Required action:
Search the entries for the word "Energy". Copy every line that holds it.

Top of Data for analysis

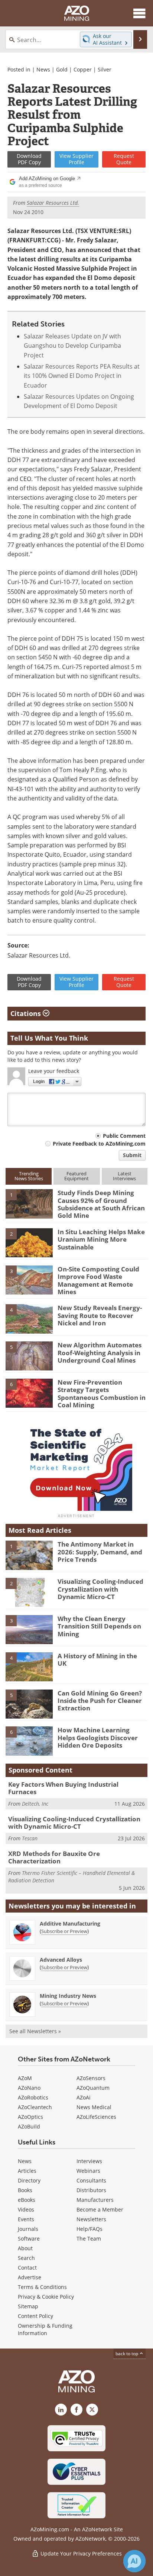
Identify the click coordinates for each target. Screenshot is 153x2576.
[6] (29, 1392)
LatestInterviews (124, 1176)
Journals (28, 2228)
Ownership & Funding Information (45, 2329)
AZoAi (83, 2097)
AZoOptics (30, 2116)
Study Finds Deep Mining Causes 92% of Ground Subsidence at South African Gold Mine (101, 1204)
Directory (29, 2180)
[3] (29, 1279)
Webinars (88, 2170)
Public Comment (124, 1135)
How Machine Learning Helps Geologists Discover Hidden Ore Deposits (98, 1737)
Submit (132, 1155)
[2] (29, 1242)
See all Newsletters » (35, 2031)
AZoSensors (90, 2078)
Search (26, 2257)
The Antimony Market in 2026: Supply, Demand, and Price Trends (100, 1552)
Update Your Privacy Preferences (80, 2553)
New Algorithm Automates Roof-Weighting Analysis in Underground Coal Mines (99, 1353)
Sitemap (28, 2306)
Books (25, 2190)
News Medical (93, 2107)
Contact (27, 2267)
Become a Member (99, 2209)
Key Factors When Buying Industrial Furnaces (63, 1788)
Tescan (30, 1838)
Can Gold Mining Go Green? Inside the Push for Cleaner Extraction (100, 1701)
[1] (29, 1203)
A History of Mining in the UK (97, 1660)
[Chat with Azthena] (134, 2561)
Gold (62, 69)
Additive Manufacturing (70, 1923)
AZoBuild (29, 2126)
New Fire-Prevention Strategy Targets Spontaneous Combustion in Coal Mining (102, 1393)
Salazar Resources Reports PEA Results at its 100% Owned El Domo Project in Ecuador (82, 375)
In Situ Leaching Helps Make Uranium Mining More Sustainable (101, 1239)
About (25, 2248)
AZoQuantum (93, 2087)
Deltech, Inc (35, 1803)
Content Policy (35, 2315)
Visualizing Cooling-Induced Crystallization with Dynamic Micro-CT (100, 1589)
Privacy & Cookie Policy (46, 2296)
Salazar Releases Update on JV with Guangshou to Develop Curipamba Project (72, 345)
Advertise (29, 2277)
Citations (26, 1013)
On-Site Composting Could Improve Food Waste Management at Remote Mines (98, 1280)
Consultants (91, 2180)
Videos (26, 2209)
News (43, 69)
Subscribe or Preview (64, 1931)
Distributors (91, 2190)
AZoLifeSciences (96, 2116)
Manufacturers (95, 2199)
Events (26, 2219)
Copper (83, 69)
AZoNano (29, 2087)
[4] (29, 1318)
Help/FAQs (89, 2228)
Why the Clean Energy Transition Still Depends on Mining (99, 1626)
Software (29, 2238)
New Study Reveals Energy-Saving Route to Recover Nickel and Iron (100, 1315)
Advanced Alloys (61, 1959)
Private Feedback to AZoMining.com (99, 1143)
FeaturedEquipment (76, 1176)
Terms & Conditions (42, 2286)
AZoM (25, 2078)
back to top (127, 2353)
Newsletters (91, 2219)
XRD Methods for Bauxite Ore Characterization (54, 1857)
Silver (104, 69)
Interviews (89, 2161)
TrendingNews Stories (28, 1176)
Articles (27, 2170)
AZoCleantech (35, 2107)
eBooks (26, 2199)
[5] (29, 1355)
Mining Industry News (68, 1995)
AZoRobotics (33, 2097)
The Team (88, 2238)
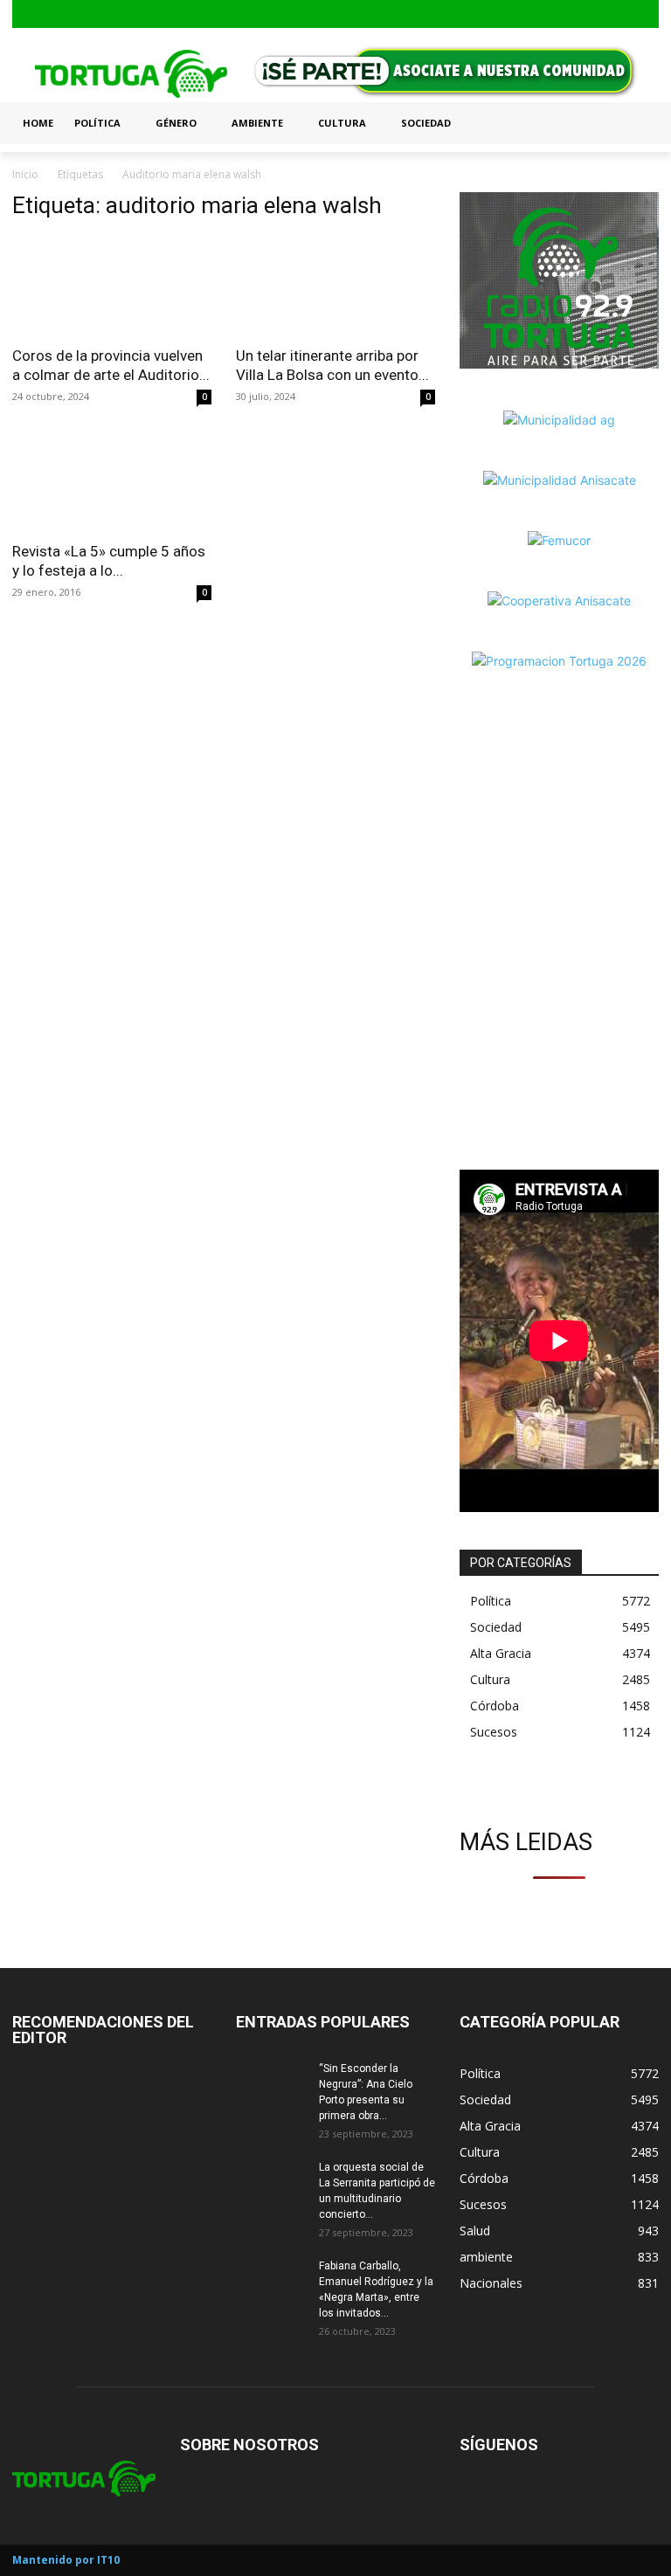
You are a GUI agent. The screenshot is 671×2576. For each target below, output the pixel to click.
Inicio (25, 174)
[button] (638, 123)
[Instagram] (620, 14)
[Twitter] (647, 14)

Bottom of Data for analysis

Exercise result:
Why the Clean Energy Transition Still Depends on Mining (99, 1626)
New Study Reveals Energy-Saving Route to Recover Nickel and Iron (100, 1315)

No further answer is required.